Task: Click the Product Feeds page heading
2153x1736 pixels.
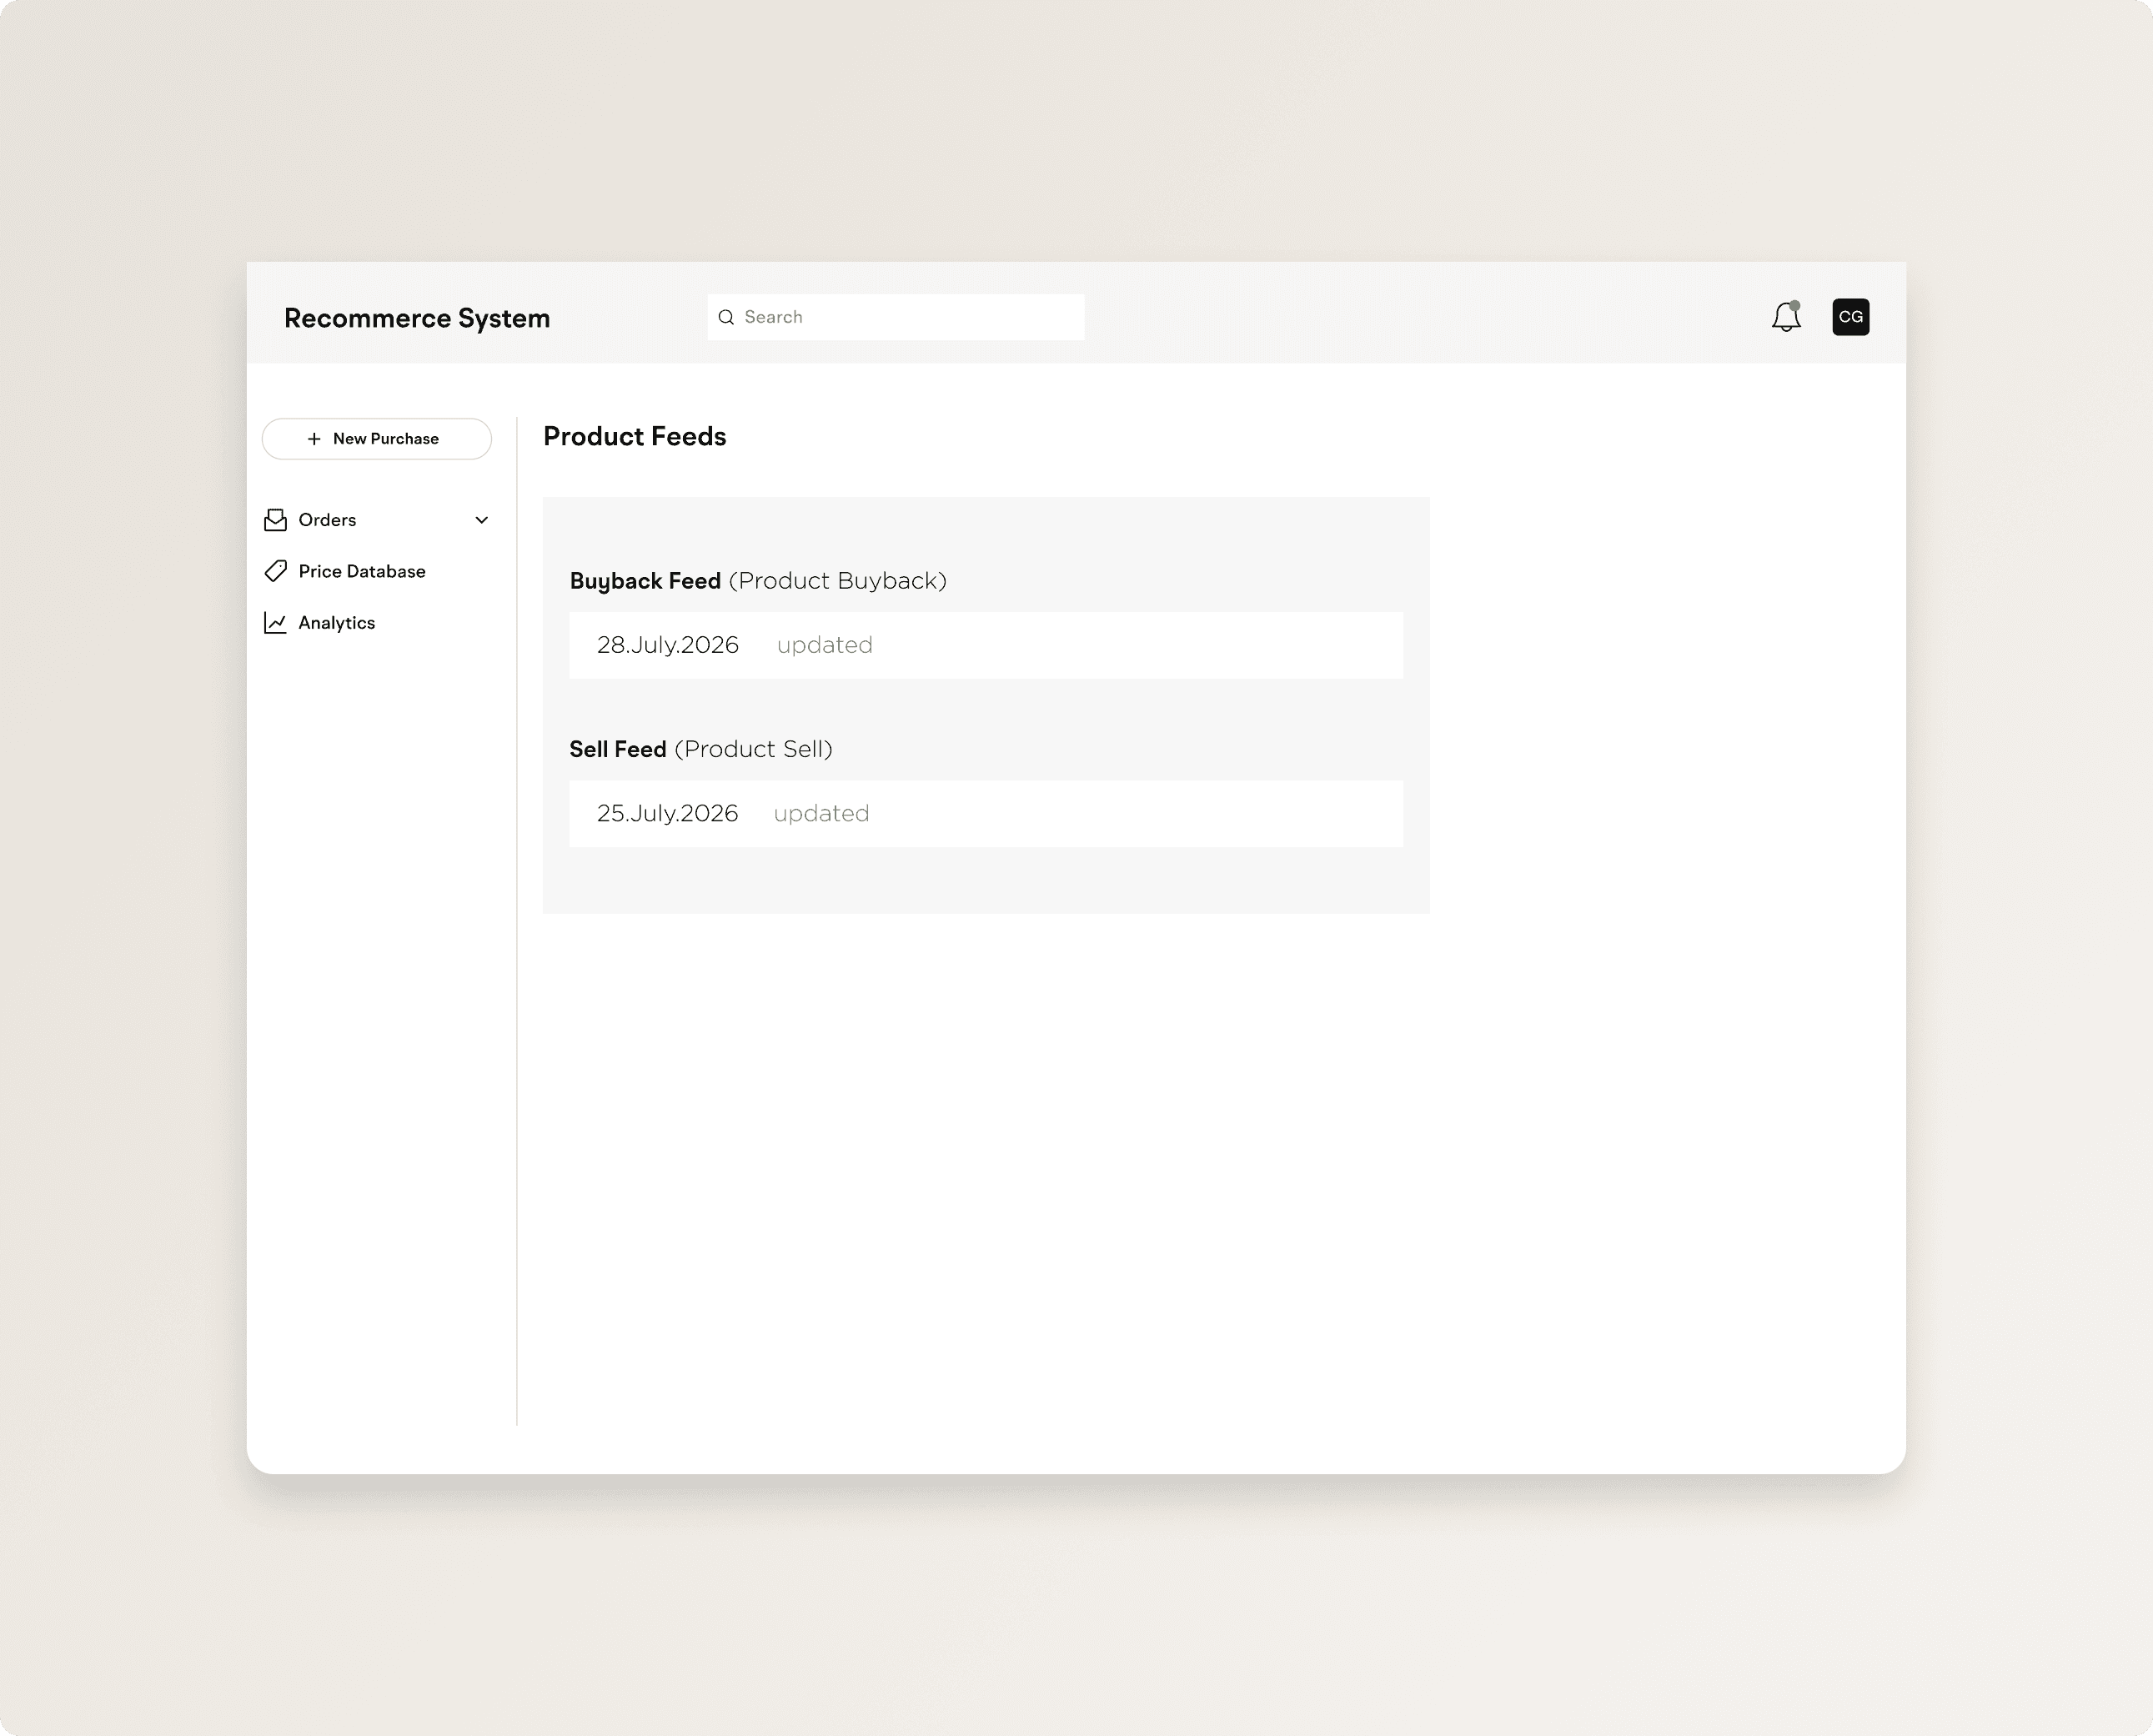Action: (634, 437)
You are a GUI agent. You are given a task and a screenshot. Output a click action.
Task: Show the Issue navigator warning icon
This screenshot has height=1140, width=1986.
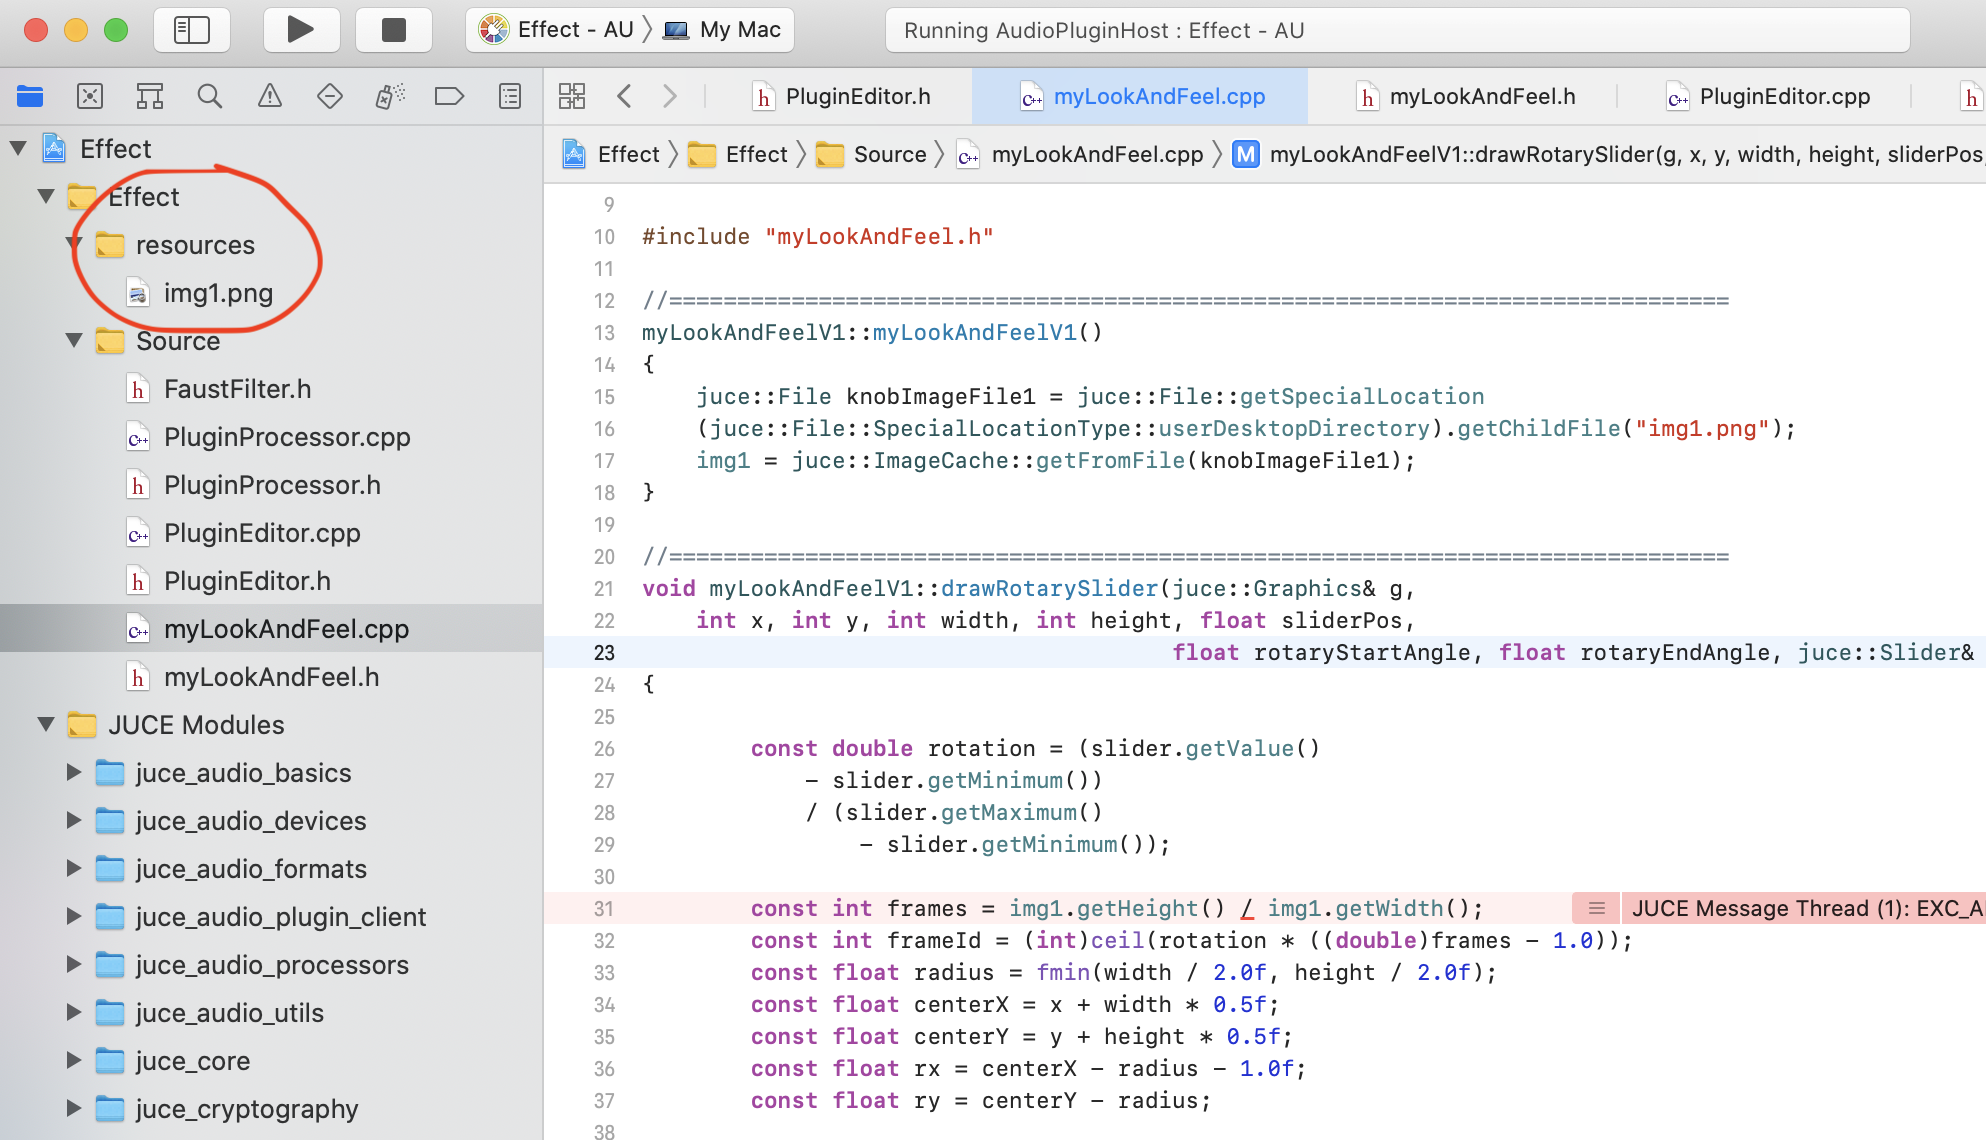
────
## EXERCISE GOAL
Write the records out in full, word for word; leave every picture behind.

## ANSWER SECTION
Task: Click the Product Feeds page heading
2153x1736 pixels.
Action: (634, 437)
You are a GUI agent. You are given a task and a screenshot. Output a click action.
Task: Show the Issue navigator warning icon
This screenshot has height=1140, width=1986.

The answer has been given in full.